As is usual, let's say an (n, k)-category is something with objects, morphisms, 2-morphisms, ..., n-morphisms, such that all j-morphisms for j > k are invertible, everything meant in the weak sense. We can also take n = ∞ or n = k = ∞. In this terminology the weak ω-categories in the title question are (∞,∞)-categories.
I think the only examples I know of weak ω-categories that are not (∞,
k)-categories for some finite k are the ∞-category of all
∞-categories and the ∞-category Cob
whose n-morphisms are
n-dimensional manifolds (with corners) thought of as cobordisms
between some specified (n-1)-dimensional manifolds (with corners).

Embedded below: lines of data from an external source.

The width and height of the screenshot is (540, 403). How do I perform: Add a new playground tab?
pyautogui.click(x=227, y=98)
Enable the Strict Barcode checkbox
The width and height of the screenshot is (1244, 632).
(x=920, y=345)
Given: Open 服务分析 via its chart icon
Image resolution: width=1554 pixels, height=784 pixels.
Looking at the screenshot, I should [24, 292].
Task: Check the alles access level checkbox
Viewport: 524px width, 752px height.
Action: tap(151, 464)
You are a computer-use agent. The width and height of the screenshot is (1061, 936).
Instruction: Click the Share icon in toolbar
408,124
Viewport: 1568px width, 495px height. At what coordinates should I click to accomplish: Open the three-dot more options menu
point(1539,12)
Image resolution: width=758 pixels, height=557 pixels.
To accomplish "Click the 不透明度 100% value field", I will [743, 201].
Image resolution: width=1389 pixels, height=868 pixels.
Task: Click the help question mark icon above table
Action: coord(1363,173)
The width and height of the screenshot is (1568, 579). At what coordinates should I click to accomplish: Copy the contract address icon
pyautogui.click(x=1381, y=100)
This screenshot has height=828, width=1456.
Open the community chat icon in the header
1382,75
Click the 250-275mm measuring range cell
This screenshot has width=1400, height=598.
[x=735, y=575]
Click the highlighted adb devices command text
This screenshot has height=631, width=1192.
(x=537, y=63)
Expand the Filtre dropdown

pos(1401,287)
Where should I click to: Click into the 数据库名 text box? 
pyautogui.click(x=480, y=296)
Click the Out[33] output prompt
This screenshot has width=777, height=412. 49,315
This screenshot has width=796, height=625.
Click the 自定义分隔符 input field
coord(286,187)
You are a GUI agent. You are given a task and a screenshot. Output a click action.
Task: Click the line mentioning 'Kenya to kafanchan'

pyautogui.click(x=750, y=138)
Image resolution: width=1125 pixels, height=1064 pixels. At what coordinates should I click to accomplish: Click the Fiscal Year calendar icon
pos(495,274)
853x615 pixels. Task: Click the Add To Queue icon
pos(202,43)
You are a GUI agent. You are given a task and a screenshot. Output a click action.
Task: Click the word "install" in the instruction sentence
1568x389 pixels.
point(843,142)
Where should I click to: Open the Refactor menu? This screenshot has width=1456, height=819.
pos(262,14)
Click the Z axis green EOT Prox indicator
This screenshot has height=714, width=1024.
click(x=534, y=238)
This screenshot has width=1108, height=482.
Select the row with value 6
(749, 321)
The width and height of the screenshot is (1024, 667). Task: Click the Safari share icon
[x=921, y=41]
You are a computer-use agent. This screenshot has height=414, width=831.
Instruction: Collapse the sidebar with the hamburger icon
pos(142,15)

(I saw Dominic Verity give a very nice talk about his construction of
a PL-version of this as a weak complicial set.) Of course, Cob
has
many variants, and we could also look at constructions such as functor
categories, coproducts, products, etc., starting from these.
I'd be very interested in hearing about other examples of
(∞,∞)-categories, even if they haven't really been constructed in the
literature yet. Specially examples like Cob
which are not internal to
the theory of (∞,∞)-categories.
EDIT: I think that Sam Gunningham is right and I forgot (again) that the difference between having duals and having inverses is supposed to fall of the edge of the world when you go all the way out to ∞, so that Cob
is an ∞-groupoid (specifically, it should be the well-known space classifying whatever kind of cobordism you used to build Cob
). This means that I actually don't know any examples of genuinely (∞,∞)-categories that come from outside higher category theory.
EDIT 2: I somehow missed this earlier questionthis earlier question. Maybe my question should be closed as a duplicate.
EDIT 3: Jeremy Hahn has convinced me that Sam's comment is true or false depending on how you define the equivalences of (∞,∞)-categories, and that it is not clear whether you really want every (∞,∞)-category with all adjoints to be an ∞-groupoid.